• _WRITTEN REQUEST_
Copy out the entries below from the line containing "Collapse sidebar using the menu icon" down to the line containing "pos(134,28)", changing "sidebar" to "side panel" and leaving everything else unchanged. Omit the pictures from your copy.

** START STORED ROWS **

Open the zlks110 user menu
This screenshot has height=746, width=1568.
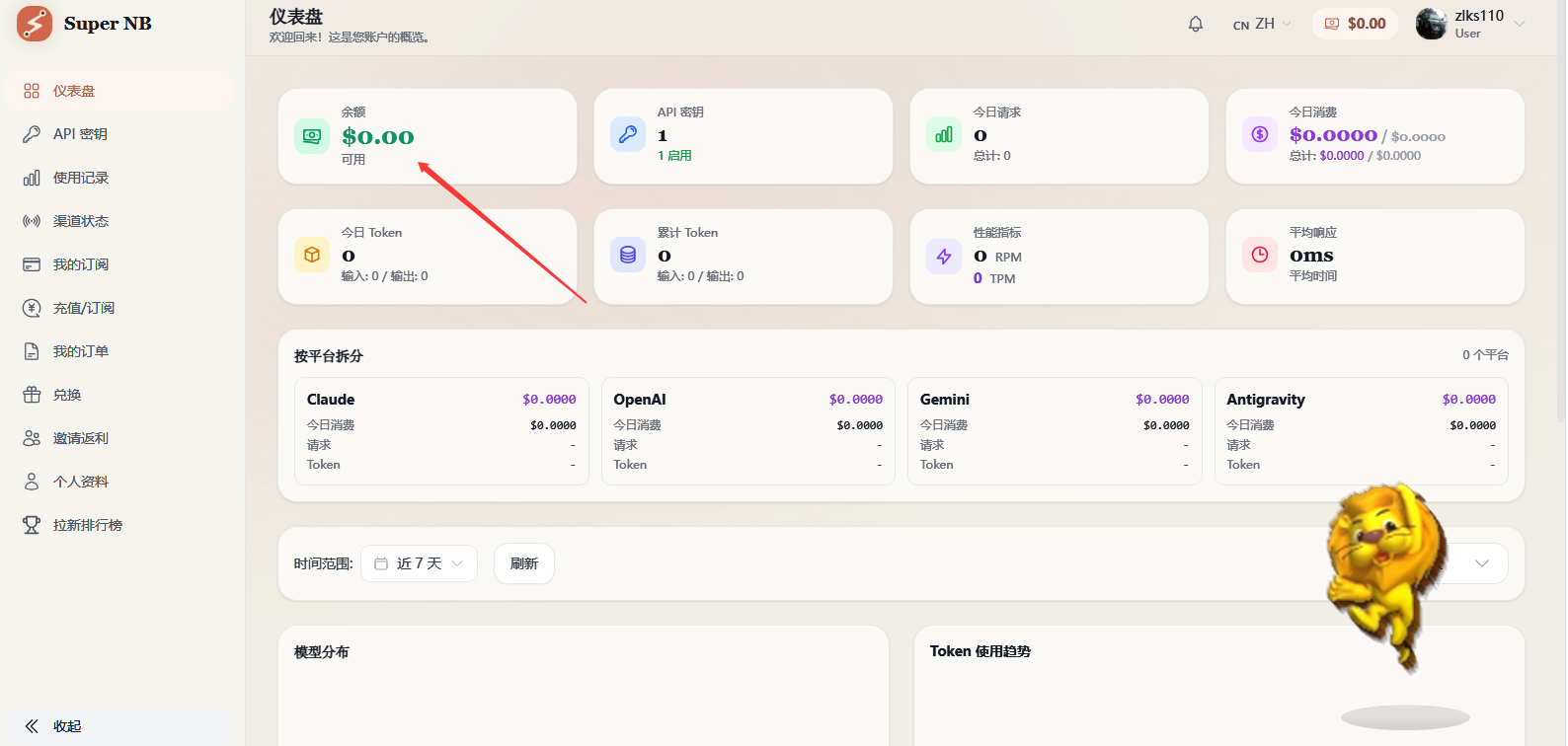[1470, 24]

** END STORED ROWS **
** START STORED ROWS **

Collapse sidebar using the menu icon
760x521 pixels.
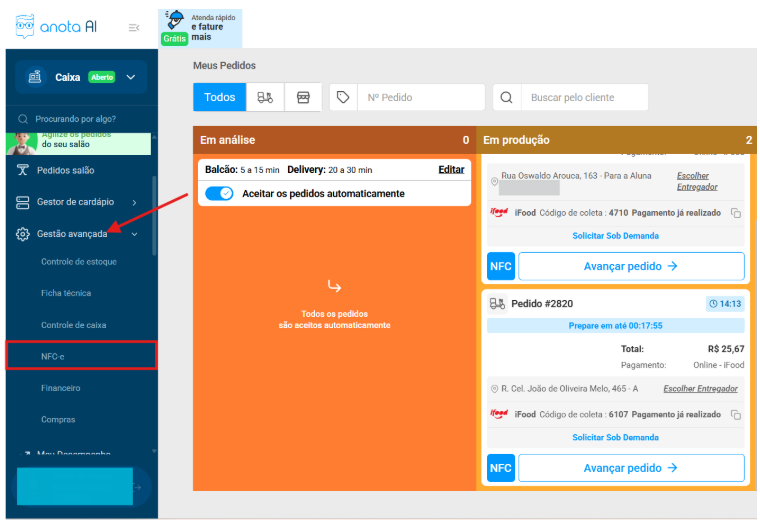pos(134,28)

** END STORED ROWS **

• _COMPLETE OUTPUT_
Collapse side panel using the menu icon
760x521 pixels.
pos(134,28)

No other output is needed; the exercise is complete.